## What you are asked to do:
For each line of the data that includes the word "agent", copy the line.

Source data:
%%

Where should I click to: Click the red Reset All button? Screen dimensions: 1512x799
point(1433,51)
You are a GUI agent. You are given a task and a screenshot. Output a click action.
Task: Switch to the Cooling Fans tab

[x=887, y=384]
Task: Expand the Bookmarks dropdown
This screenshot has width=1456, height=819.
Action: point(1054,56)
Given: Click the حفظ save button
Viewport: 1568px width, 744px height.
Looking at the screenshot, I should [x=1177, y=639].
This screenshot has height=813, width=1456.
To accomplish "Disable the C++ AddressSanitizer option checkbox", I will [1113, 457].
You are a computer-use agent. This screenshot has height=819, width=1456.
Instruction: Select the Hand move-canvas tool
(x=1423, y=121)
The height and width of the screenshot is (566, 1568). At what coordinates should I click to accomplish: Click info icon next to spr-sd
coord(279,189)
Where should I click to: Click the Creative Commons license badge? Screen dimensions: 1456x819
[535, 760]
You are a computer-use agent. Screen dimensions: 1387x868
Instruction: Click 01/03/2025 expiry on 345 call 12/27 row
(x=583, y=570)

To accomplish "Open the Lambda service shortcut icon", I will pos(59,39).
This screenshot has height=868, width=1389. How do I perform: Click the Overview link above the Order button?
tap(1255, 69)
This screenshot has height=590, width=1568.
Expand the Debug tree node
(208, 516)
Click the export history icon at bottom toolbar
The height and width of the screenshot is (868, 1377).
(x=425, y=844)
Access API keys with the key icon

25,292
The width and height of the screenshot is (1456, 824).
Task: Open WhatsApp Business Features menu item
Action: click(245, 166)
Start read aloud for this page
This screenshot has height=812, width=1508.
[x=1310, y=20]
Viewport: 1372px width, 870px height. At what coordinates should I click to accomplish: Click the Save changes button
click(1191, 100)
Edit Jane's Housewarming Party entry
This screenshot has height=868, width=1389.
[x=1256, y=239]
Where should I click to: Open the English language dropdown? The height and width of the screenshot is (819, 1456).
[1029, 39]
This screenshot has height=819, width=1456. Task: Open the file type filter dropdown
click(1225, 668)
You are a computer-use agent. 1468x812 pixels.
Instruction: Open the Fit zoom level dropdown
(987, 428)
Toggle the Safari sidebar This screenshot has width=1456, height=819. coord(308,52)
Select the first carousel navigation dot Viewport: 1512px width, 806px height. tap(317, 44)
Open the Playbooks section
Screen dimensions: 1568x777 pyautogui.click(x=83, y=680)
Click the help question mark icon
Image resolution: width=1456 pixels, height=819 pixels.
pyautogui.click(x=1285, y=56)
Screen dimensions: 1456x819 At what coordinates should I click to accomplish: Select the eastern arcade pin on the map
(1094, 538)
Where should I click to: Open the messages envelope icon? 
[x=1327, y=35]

%%

## Exercise solution:
You are a GUI agent. You are given a task and a screenshot. Output a click action.
You are a computer-use agent. This screenshot has height=819, width=1456.
You are a computer-use agent. Screen dimensions: 1387x868
You are a computer-use agent. 1468x812 pixels.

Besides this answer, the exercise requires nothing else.